What’s shocking about this movie isn’t how bad it is, but how boring it is. Sharknado finds a way to make even a tornado filled with sharks tedious, bogging things down with a low-speed car chase and a truly interminable “rescue kids from a bus” sequence. The titular “sharknado” itself shows up with only 25 minutes left. We’re all familiar with the concept of “so bad it’s good” – but when something TRIES to be so bad it’s good, but ends up bad anyway… well, that just means it’s so bad it’s REALLY BAD.
The opening sequence, shot on a sunny day with horizontal spritzes of water standing in for a “hurricane,” involves a few nasty foreign types making some kind of deal for illegal shark fin soup. This makes their (spoiler alert) deaths by shark all the more ironic, you see? A whole little story begins and ends in this sequence, contributing nothing to the rest of the film other than “sharks are coming,” which we could have surmised already.
Once the actual plot gets going, we meet the insufferably-named FIN Shepard (Ian Ziering). He’s a surfer who also runs a bar with his rowdy best friend Baz (Jaason Simmons) and large-breasted bartender Nova (Cassandra Scerbo). When the hurricane hits (and it seems to hit with virtually no warning), this rag-tag gang realizes that the storm is driving a horde of sharks into the city’s streets and sewer system. They have to not only rescue Fin’s estranged wife April (the living corpse of Tara Reid) and children, but single-handedly save the entire city.
These sharks are your basic bad movie sharks. Their color, type, and size vary wildly from shot to shot (some are apparently capable of biting people in less-than-ankle-deep water). They roar. They can launch themselves twenty yards into the air. And their hunger for human flesh is so intense that they will strand themselves on dry land just for the chance to bite someone. The human characters are just as cliched, with a “divorced dad struggles to connect with his resentful kids” sub-plot that hits on zero cylinders. The film drags through one cheesy CGI shark attack after another, reaching its end, appropriately enough, at a retirement home.
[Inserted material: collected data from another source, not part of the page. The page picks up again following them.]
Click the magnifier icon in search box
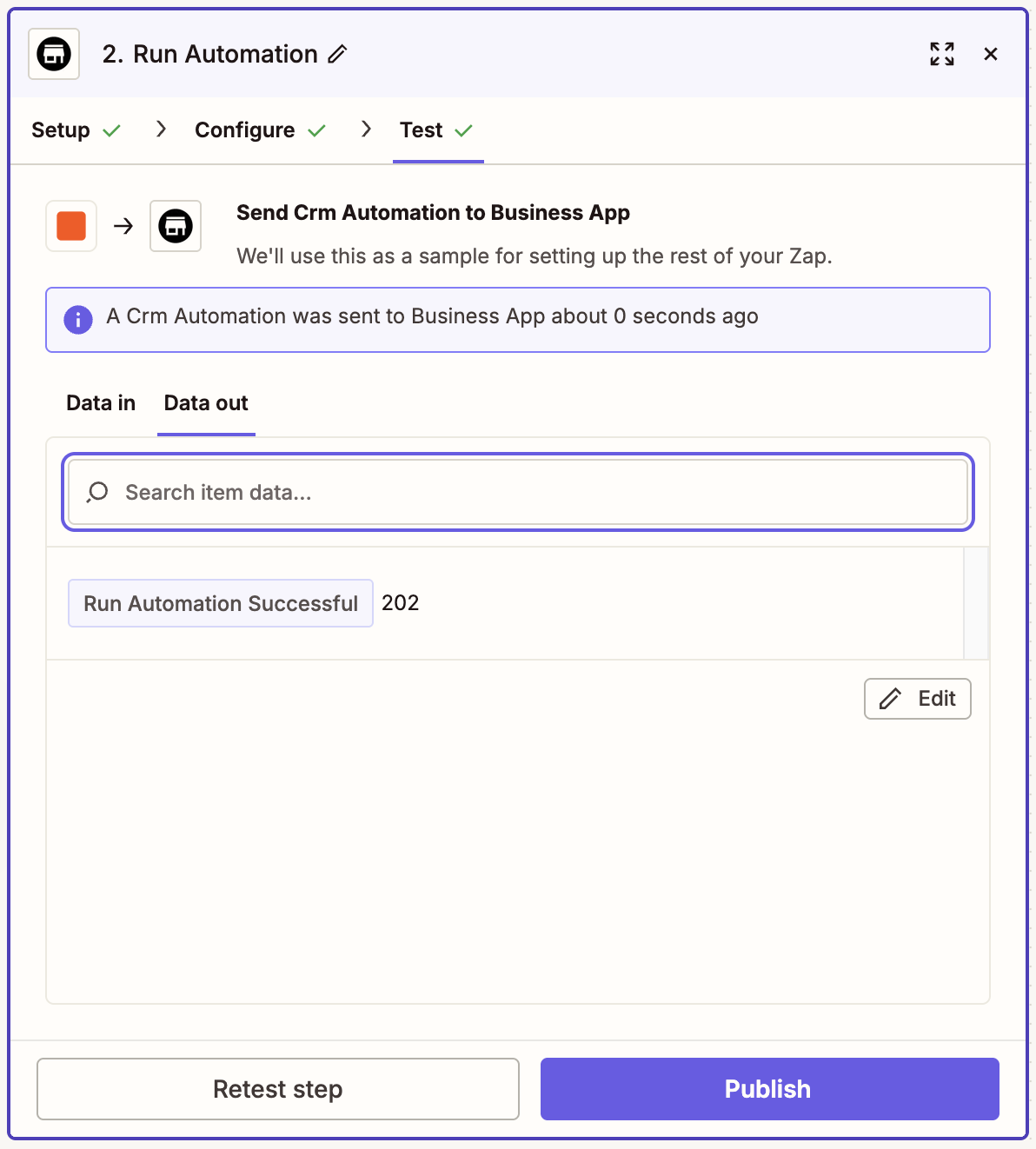Viewport: 1036px width, 1149px height. pyautogui.click(x=97, y=493)
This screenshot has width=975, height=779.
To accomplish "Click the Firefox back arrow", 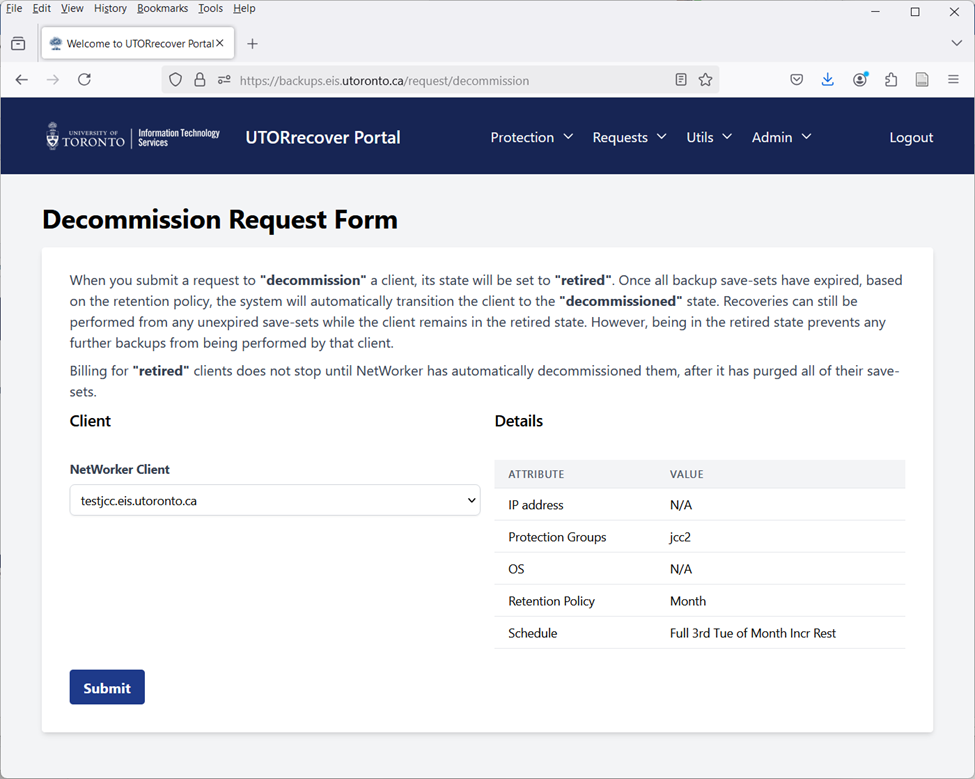I will point(22,80).
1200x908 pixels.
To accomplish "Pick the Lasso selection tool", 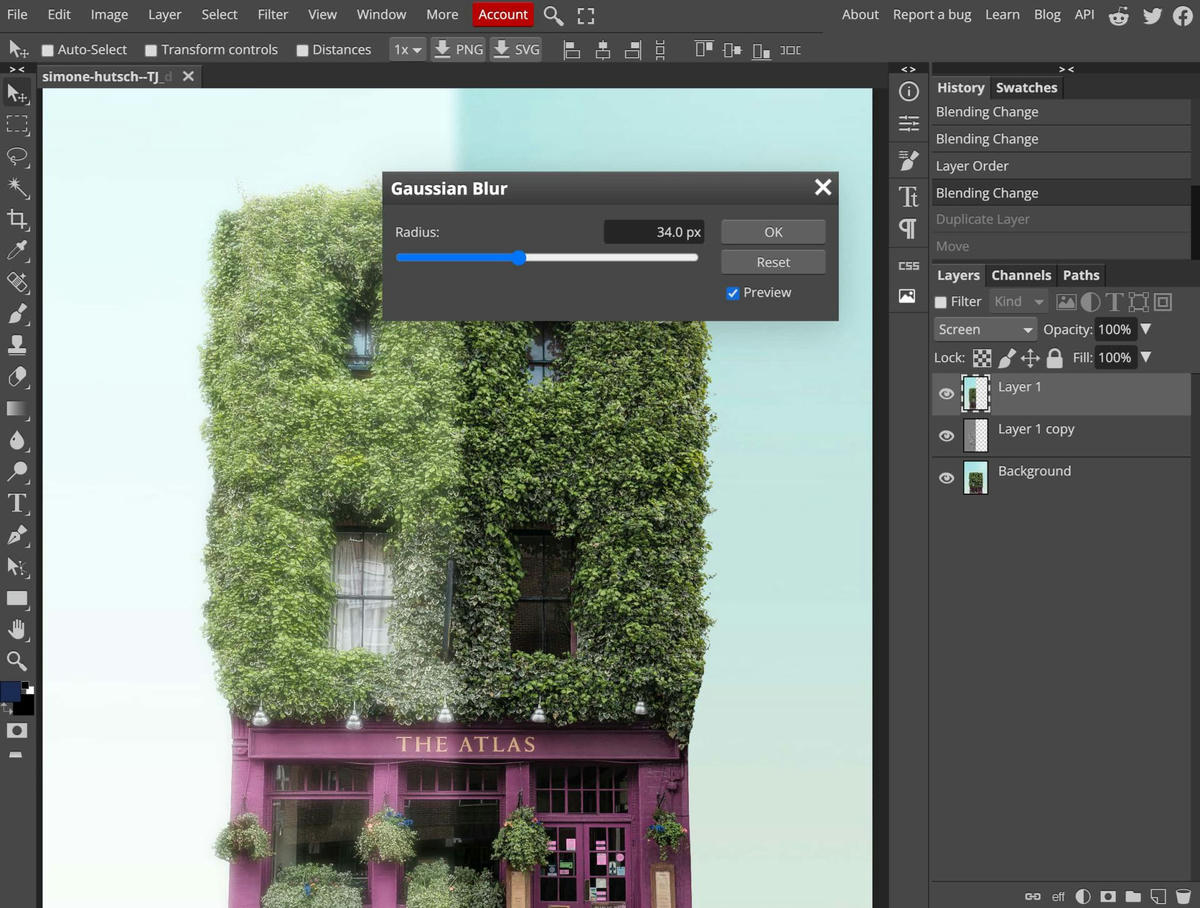I will click(x=17, y=156).
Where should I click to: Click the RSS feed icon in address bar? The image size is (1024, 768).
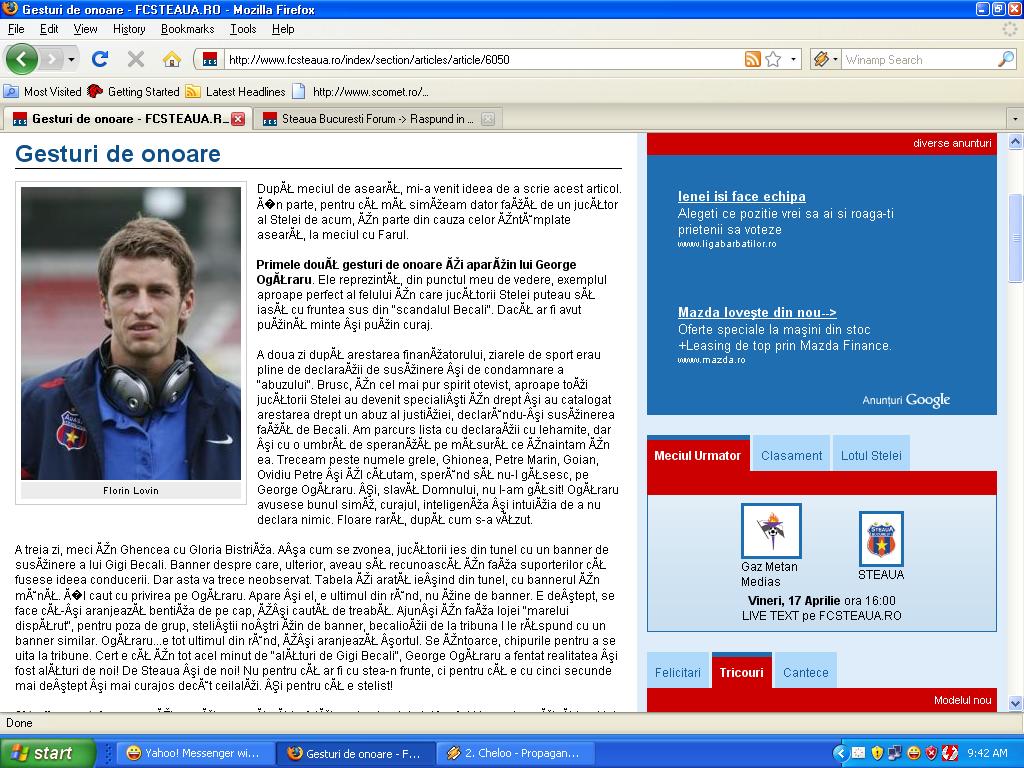752,59
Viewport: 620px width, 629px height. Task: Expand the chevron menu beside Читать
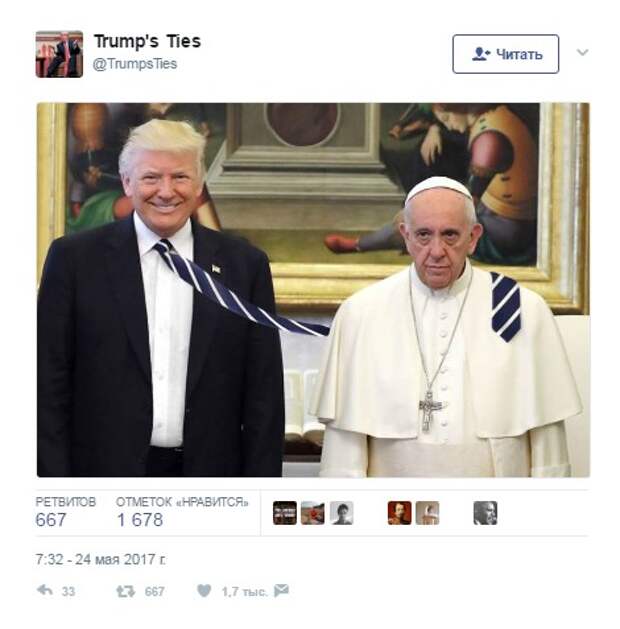(x=582, y=52)
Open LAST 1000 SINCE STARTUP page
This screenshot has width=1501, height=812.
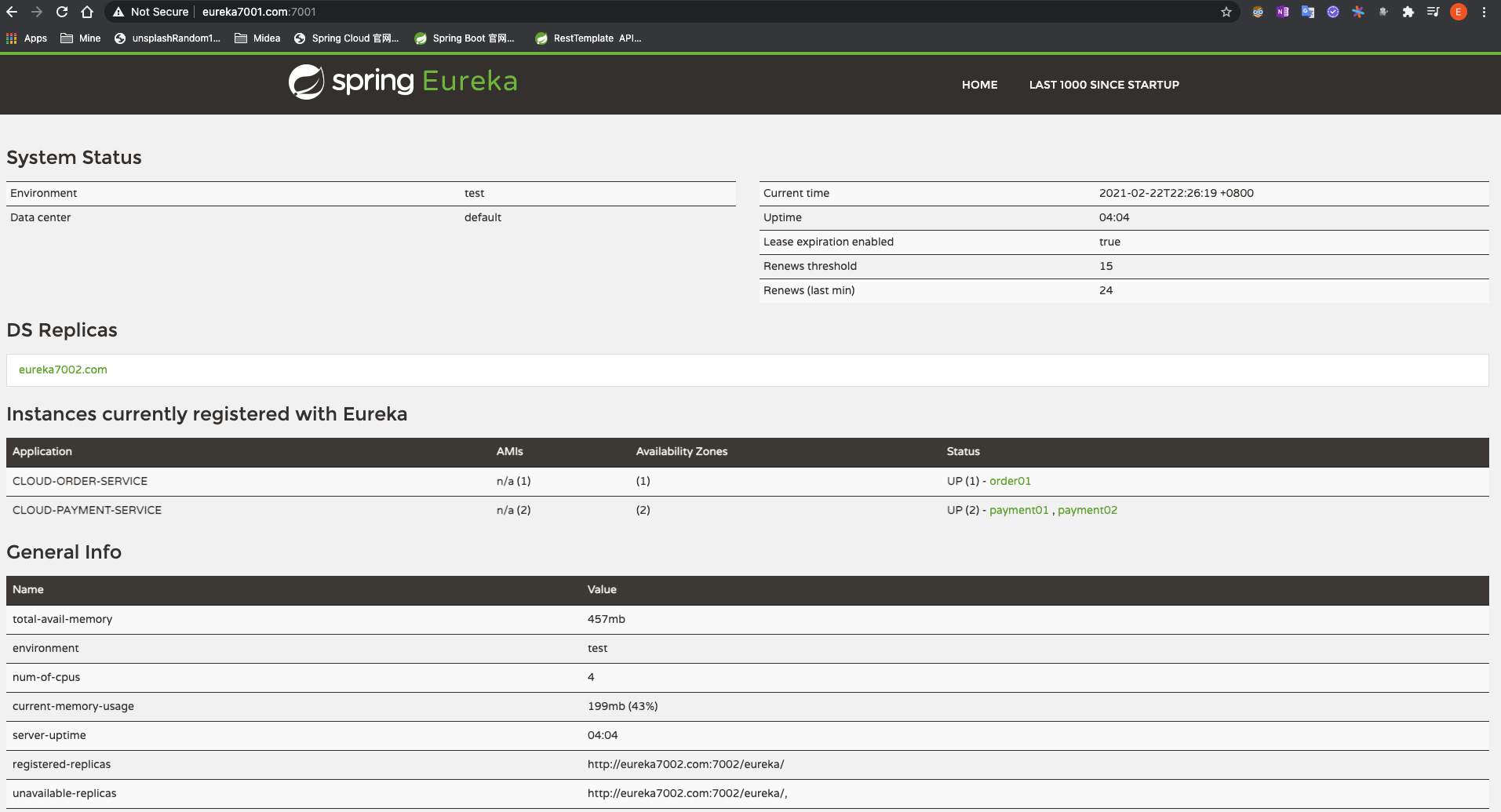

I used to wonder why sharks are featured in so many bad movies, but now I know why: from an animation perspective, a shark is basically a big gray piece of shit with a mouth and fins. The body wiggles, the mouth opens, but other than that it has very few moving parts. It’s the lazy filmmaker’s dream.
Most of the performances are too vanilla to be laughable, although Cassandra Scerbo manages to make her character more sympathetic than most. Tara Reid looks awful and sounds worse, and Ian Ziering is so uninteresting that they have his character’s son actually save the day. The movie squanders a charming performance by Home Alone vet John Heard as a lecherous old barfly.
This is a bad movie for people who don’t know what a good movie is. Sharknado fools its viewers into thinking they’re in on the joke, when really the joke is on them (and they don’t know what the joke is to begin with). It isn’t clever enough to be a parody or homage, and isn’t bad enough to be legitimately entertaining. It’s a cynical, crass money-making ploy that has, amazingly, spawned FOUR sequels/spin-offs with smarmy titles like Sharknado 2: The Second One and Sharknado 3: Oh Hell No!
This is not the true spirit of bad movie-watching. It’s a hobby that’s all about discovering the hidden gems, the lost treasures. As soon as it starts to get popular and commercial, it’s ruined. There is no better example of this than Sharknado. Skip it and watch Zombeavers instead.